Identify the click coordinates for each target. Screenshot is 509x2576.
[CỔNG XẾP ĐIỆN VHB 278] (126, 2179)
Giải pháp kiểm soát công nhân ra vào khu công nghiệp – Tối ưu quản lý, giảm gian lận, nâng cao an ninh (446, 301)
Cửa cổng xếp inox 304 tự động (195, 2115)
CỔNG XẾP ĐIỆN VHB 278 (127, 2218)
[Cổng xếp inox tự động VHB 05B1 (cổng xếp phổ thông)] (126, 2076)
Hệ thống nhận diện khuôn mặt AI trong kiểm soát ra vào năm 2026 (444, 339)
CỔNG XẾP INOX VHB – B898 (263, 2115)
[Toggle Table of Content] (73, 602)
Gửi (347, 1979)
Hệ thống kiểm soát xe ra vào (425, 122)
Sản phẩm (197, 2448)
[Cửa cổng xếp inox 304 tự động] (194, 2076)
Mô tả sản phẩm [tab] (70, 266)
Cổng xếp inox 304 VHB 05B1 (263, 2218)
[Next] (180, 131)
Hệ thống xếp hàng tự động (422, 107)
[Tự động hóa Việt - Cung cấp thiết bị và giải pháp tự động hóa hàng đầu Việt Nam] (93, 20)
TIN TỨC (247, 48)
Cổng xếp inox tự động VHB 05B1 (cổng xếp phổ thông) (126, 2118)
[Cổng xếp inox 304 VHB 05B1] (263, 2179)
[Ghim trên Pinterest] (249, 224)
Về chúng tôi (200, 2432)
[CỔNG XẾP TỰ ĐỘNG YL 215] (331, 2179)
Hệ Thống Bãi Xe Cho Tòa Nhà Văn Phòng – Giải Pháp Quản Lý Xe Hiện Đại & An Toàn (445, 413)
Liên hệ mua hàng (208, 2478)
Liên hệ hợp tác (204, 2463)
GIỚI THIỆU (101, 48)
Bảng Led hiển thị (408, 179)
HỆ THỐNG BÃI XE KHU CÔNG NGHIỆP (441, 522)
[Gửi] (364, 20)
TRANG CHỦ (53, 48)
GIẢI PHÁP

YOUR OBJECTIVE: All of the records above need to be printed again exactly as they appear.

THE ANSWER:
Identify the click coordinates for each target. Screenshot is 509x2576.
[CỔNG XẾP ĐIỆN VHB 278] (126, 2179)
Giải pháp kiểm soát công nhân ra vào khu công nghiệp – Tối ưu quản lý, giảm gian lận, nâng cao an ninh (446, 301)
Cửa cổng xếp inox 304 tự động (195, 2115)
CỔNG XẾP ĐIỆN VHB 278 (127, 2218)
[Cổng xếp inox tự động VHB 05B1 (cổng xếp phổ thông)] (126, 2076)
Hệ thống nhận diện khuôn mặt AI trong kiểm soát ra vào năm 2026 (444, 339)
CỔNG XẾP INOX VHB – B898 (263, 2115)
[Toggle Table of Content] (73, 602)
Gửi (347, 1979)
Hệ thống kiểm soát xe ra vào (425, 122)
Sản phẩm (197, 2448)
[Cửa cổng xếp inox 304 tự động] (194, 2076)
Mô tả sản phẩm [tab] (70, 266)
Cổng xếp inox 304 VHB 05B1 (263, 2218)
[Next] (180, 131)
Hệ thống xếp hàng tự động (422, 107)
[Tự động hóa Việt - Cung cấp thiết bị và giải pháp tự động hóa hàng đầu Việt Nam] (93, 20)
TIN TỨC (247, 48)
Cổng xếp inox tự động VHB 05B1 (cổng xếp phổ thông) (126, 2118)
[Cổng xếp inox 304 VHB 05B1] (263, 2179)
[Ghim trên Pinterest] (249, 224)
Về chúng tôi (200, 2432)
[CỔNG XẾP TỰ ĐỘNG YL 215] (331, 2179)
Hệ Thống Bãi Xe Cho Tòa Nhà Văn Phòng – Giải Pháp Quản Lý Xe Hiện Đại & An Toàn (445, 413)
Liên hệ mua hàng (208, 2478)
Liên hệ hợp tác (204, 2463)
GIỚI THIỆU (101, 48)
Bảng Led hiển thị (408, 179)
HỆ THỐNG BÃI XE KHU CÔNG NGHIỆP (441, 522)
[Gửi] (364, 20)
TRANG CHỦ (53, 48)
GIẢI PHÁP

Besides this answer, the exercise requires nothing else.